Element and text location data:
########

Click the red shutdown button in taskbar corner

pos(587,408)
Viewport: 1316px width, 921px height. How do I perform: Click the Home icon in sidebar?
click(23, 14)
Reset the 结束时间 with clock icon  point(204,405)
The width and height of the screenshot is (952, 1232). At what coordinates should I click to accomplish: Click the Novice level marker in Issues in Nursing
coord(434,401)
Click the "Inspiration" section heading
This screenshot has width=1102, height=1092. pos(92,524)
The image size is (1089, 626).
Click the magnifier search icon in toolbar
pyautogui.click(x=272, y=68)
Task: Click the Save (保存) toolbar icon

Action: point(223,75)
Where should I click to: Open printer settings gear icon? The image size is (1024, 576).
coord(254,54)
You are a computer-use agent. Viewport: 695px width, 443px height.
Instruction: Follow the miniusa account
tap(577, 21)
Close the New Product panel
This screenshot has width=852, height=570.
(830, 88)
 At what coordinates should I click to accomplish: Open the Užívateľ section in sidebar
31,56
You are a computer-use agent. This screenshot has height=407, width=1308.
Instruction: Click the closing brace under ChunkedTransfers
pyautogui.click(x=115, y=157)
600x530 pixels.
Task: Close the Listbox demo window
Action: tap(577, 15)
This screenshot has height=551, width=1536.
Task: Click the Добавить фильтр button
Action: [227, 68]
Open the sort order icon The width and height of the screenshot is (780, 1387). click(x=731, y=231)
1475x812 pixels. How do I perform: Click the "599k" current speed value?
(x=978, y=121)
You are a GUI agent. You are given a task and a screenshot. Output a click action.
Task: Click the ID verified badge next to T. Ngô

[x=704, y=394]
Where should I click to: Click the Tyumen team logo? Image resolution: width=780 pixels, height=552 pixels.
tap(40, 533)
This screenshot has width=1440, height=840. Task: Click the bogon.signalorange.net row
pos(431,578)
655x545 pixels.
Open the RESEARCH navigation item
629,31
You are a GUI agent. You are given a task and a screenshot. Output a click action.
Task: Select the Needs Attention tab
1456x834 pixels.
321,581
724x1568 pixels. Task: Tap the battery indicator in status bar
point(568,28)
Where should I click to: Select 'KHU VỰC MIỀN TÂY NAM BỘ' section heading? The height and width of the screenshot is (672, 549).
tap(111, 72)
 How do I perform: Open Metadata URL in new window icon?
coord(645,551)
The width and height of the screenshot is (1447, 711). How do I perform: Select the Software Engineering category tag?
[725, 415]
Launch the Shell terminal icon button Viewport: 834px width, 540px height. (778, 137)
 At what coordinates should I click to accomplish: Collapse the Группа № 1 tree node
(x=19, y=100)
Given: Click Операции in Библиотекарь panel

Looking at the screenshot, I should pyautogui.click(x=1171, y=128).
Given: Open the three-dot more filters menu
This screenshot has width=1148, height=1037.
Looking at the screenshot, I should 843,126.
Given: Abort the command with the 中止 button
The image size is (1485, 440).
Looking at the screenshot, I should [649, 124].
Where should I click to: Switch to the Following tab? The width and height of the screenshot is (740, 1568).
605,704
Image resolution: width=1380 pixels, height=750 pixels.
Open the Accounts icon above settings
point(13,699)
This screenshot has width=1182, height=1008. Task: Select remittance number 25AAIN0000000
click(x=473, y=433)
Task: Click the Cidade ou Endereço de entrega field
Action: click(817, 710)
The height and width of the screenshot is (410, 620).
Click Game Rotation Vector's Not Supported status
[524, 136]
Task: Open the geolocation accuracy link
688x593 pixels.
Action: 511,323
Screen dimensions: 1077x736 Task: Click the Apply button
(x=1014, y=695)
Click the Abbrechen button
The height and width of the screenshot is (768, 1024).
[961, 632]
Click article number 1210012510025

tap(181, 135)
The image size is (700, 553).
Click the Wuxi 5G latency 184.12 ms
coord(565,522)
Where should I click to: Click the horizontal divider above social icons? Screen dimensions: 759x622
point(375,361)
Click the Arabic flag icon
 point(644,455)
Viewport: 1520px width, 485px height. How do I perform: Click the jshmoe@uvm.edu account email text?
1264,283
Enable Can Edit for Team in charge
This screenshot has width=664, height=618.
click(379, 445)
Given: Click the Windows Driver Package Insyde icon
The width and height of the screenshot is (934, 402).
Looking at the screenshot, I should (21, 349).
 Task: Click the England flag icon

########

Please switch "Viewport" to "Window" everywhere it occurs in the material above, and write out all of the material again with nothing else altered.

Click the red shutdown button in taskbar corner

pos(587,408)
Window: 1316px width, 921px height. How do I perform: Click the Home icon in sidebar?
click(23, 14)
Reset the 结束时间 with clock icon  point(204,405)
The width and height of the screenshot is (952, 1232). At what coordinates should I click to accomplish: Click the Novice level marker in Issues in Nursing
coord(434,401)
Click the "Inspiration" section heading
This screenshot has width=1102, height=1092. pos(92,524)
The image size is (1089, 626).
Click the magnifier search icon in toolbar
pyautogui.click(x=272, y=68)
Task: Click the Save (保存) toolbar icon

Action: point(223,75)
Where should I click to: Open printer settings gear icon? The image size is (1024, 576).
coord(254,54)
You are a computer-use agent. Window: 695px width, 443px height.
Instruction: Follow the miniusa account
tap(577, 21)
Close the New Product panel
This screenshot has width=852, height=570.
(830, 88)
 At what coordinates should I click to accomplish: Open the Užívateľ section in sidebar
31,56
You are a computer-use agent. This screenshot has height=407, width=1308.
Instruction: Click the closing brace under ChunkedTransfers
pyautogui.click(x=115, y=157)
600x530 pixels.
Task: Close the Listbox demo window
Action: tap(577, 15)
This screenshot has height=551, width=1536.
Task: Click the Добавить фильтр button
Action: [227, 68]
Open the sort order icon The width and height of the screenshot is (780, 1387). click(x=731, y=231)
1475x812 pixels. How do I perform: Click the "599k" current speed value?
(x=978, y=121)
You are a GUI agent. You are given a task and a screenshot. Output a click action.
Task: Click the ID verified badge next to T. Ngô

[x=704, y=394]
Where should I click to: Click the Tyumen team logo? Image resolution: width=780 pixels, height=552 pixels.
tap(40, 533)
This screenshot has width=1440, height=840. Task: Click the bogon.signalorange.net row
pos(431,578)
655x545 pixels.
Open the RESEARCH navigation item
629,31
You are a GUI agent. You are given a task and a screenshot. Output a click action.
Task: Select the Needs Attention tab
1456x834 pixels.
321,581
724x1568 pixels. Task: Tap the battery indicator in status bar
point(568,28)
Where should I click to: Select 'KHU VỰC MIỀN TÂY NAM BỘ' section heading? The height and width of the screenshot is (672, 549).
tap(111, 72)
 How do I perform: Open Metadata URL in new window icon?
coord(645,551)
The width and height of the screenshot is (1447, 711). How do I perform: Select the Software Engineering category tag?
[725, 415]
Launch the Shell terminal icon button Window: 834px width, 540px height. (778, 137)
 At what coordinates should I click to accomplish: Collapse the Группа № 1 tree node
(x=19, y=100)
Given: Click Операции in Библиотекарь panel

Looking at the screenshot, I should pyautogui.click(x=1171, y=128).
Given: Open the three-dot more filters menu
This screenshot has width=1148, height=1037.
Looking at the screenshot, I should 843,126.
Given: Abort the command with the 中止 button
The image size is (1485, 440).
Looking at the screenshot, I should [649, 124].
Where should I click to: Switch to the Following tab? The width and height of the screenshot is (740, 1568).
605,704
Image resolution: width=1380 pixels, height=750 pixels.
Open the Accounts icon above settings
point(13,699)
This screenshot has width=1182, height=1008. Task: Select remittance number 25AAIN0000000
click(x=473, y=433)
Task: Click the Cidade ou Endereço de entrega field
Action: click(817, 710)
The height and width of the screenshot is (410, 620).
Click Game Rotation Vector's Not Supported status
[524, 136]
Task: Open the geolocation accuracy link
688x593 pixels.
Action: 511,323
Screen dimensions: 1077x736 Task: Click the Apply button
(x=1014, y=695)
Click the Abbrechen button
The height and width of the screenshot is (768, 1024).
[961, 632]
Click article number 1210012510025

tap(181, 135)
The image size is (700, 553).
Click the Wuxi 5G latency 184.12 ms
coord(565,522)
Where should I click to: Click the horizontal divider above social icons? Screen dimensions: 759x622
point(375,361)
Click the Arabic flag icon
 point(644,455)
Window: 1520px width, 485px height. How do I perform: Click the jshmoe@uvm.edu account email text?
1264,283
Enable Can Edit for Team in charge
This screenshot has width=664, height=618.
click(379, 445)
Given: Click the Windows Driver Package Insyde icon
The width and height of the screenshot is (934, 402).
Looking at the screenshot, I should (21, 349).
 Task: Click the England flag icon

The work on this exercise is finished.